Image created with Midjourney. Image prompt:
Image created with Midjourney. Image prompt: Visualize an abstract 2d minimal style representation of a computer and a user, both standing on two ends of a 400ms timeline. The computer and the user are simultaneously reaching towards the center of the timeline, symbolizing their synchronized interaction

"Productivity soars when a computer and its users interact at a pace (<400ms) that ensures that neither has to wait on the other." This statement encapsulates the essence of the Doherty Threshold, a principle established in 1982 by Walter J. Doherty and Ahrvind J. Thadani.
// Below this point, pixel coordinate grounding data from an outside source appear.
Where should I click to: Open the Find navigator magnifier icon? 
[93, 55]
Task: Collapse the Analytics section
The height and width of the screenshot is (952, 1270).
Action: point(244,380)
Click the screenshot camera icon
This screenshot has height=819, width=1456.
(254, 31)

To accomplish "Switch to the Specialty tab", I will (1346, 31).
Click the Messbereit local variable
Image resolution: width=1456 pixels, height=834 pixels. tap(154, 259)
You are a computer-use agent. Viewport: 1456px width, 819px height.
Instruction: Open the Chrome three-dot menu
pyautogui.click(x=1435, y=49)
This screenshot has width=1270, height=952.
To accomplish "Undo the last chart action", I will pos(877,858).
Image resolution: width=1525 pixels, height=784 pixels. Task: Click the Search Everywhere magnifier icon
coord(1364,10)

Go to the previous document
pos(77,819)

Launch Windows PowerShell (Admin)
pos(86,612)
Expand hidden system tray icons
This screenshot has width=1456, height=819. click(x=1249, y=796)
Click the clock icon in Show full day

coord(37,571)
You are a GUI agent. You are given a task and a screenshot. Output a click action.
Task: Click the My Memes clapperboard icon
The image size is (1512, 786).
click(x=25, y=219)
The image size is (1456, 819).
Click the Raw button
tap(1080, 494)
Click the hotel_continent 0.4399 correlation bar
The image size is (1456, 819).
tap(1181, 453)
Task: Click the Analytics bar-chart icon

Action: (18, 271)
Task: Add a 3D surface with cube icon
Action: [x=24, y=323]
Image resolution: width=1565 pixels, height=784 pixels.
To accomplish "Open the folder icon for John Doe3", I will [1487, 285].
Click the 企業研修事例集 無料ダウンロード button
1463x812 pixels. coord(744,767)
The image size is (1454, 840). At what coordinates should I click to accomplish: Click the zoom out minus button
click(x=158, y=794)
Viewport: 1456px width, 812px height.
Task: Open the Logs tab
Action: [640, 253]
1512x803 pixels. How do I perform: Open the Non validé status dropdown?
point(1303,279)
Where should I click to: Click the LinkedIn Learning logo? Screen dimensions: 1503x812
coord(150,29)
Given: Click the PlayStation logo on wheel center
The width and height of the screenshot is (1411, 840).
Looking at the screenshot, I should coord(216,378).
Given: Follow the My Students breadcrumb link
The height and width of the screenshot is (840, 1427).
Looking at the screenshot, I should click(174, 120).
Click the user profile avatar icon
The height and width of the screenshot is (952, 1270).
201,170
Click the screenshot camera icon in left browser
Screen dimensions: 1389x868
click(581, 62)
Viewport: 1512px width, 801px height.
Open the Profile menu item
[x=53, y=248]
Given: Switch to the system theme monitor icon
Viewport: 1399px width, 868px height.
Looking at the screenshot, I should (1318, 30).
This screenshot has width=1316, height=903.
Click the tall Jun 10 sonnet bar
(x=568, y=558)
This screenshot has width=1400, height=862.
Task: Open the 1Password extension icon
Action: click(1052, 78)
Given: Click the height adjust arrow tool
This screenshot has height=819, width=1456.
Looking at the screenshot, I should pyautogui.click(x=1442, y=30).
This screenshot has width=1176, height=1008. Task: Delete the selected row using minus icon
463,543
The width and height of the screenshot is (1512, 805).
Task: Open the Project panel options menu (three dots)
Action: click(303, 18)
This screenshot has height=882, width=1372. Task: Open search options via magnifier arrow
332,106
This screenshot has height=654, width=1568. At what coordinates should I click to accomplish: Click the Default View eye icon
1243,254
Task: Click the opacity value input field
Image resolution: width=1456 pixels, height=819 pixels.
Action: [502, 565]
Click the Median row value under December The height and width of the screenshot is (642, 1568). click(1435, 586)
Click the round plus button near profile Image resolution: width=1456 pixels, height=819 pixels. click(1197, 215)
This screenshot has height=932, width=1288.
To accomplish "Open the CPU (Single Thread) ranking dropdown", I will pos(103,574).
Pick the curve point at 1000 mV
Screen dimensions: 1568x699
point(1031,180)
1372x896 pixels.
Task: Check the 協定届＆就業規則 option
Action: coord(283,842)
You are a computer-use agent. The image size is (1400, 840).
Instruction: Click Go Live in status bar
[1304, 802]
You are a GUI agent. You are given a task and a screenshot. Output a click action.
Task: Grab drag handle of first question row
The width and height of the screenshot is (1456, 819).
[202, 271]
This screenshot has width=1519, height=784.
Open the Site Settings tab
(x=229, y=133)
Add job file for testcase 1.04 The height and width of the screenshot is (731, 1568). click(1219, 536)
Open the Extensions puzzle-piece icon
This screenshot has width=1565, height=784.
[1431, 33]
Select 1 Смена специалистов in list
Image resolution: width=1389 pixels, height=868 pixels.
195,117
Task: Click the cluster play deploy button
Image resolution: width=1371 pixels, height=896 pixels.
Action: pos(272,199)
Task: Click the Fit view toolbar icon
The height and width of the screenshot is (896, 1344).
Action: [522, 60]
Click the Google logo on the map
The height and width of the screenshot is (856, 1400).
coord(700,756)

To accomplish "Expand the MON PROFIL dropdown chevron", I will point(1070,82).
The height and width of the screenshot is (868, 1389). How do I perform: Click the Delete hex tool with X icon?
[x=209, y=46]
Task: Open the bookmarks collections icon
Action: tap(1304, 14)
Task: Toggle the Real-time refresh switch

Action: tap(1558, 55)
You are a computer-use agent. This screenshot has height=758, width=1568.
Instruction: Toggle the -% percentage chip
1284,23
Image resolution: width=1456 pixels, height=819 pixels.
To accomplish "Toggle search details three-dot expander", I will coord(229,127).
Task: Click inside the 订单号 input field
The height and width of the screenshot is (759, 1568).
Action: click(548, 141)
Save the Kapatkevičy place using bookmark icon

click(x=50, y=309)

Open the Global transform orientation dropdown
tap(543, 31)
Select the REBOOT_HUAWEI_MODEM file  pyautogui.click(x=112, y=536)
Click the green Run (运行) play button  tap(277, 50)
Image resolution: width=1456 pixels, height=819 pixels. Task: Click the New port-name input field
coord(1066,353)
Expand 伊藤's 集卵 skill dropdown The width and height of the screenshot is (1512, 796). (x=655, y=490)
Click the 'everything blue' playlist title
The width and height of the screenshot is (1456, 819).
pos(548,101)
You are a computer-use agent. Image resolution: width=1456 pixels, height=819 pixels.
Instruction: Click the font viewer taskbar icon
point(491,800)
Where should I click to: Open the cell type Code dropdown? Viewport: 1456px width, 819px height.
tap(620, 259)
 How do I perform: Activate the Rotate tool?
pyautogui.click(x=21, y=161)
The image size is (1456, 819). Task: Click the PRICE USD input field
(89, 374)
According to their research, when a computer's response time falls below 400 milliseconds, users become more engaged, finding the software "addicting"1.

The Doherty Threshold in Action: Three Examples

Consider three scenarios in the digital software product industry where the Doherty Threshold plays a critical role:

  1. Search Engines: Google, for instance, strives to return search results in less than 400ms, which maintains user engagement and reduces the perceived wait time.
  2. Social Media Platforms: Facebook and Instagram, for example, aim to load images and videos in a fraction of a second to keep users scrolling and engaging with the platform.
  3. E-Commerce Sites: Companies like Amazon prioritize quick page load times and instant feedback on user actions to ensure a smooth shopping experience.

Doherty Threshold and Digital Product Creation

In the creation of digital software products, respecting the Doherty Threshold is paramount. A well-optimized response time not only boosts user engagement but also contributes to the overall user experience.

Developers need to focus on performance optimization strategies, such as efficient algorithms, quick server responses, and optimized databases, to achieve sub-400ms response times. User interface designers, on the other hand, should work on creating seamless transitions and providing instant feedback on user interactions.

Additionally, it's not only about achieving a sub-400ms response time but maintaining it consistently. Performance should be regularly tested and monitored to ensure that it remains below the Doherty Threshold even as the application evolves and scales.

Moreover, the Doherty Threshold also highlights the importance of perceived performance. Techniques like lazy loading, skeleton screens, and progressive image loading can make an application feel faster by providing immediate feedback to the user, even if the complete response takes a bit longer.

In conclusion, the Doherty Threshold serves as a valuable guideline for creating engaging and responsive digital software products. By striving to maintain interaction times under 400ms, developers and designers can boost productivity, enhance user experience, and ultimately, create more successful and "addicting" software products.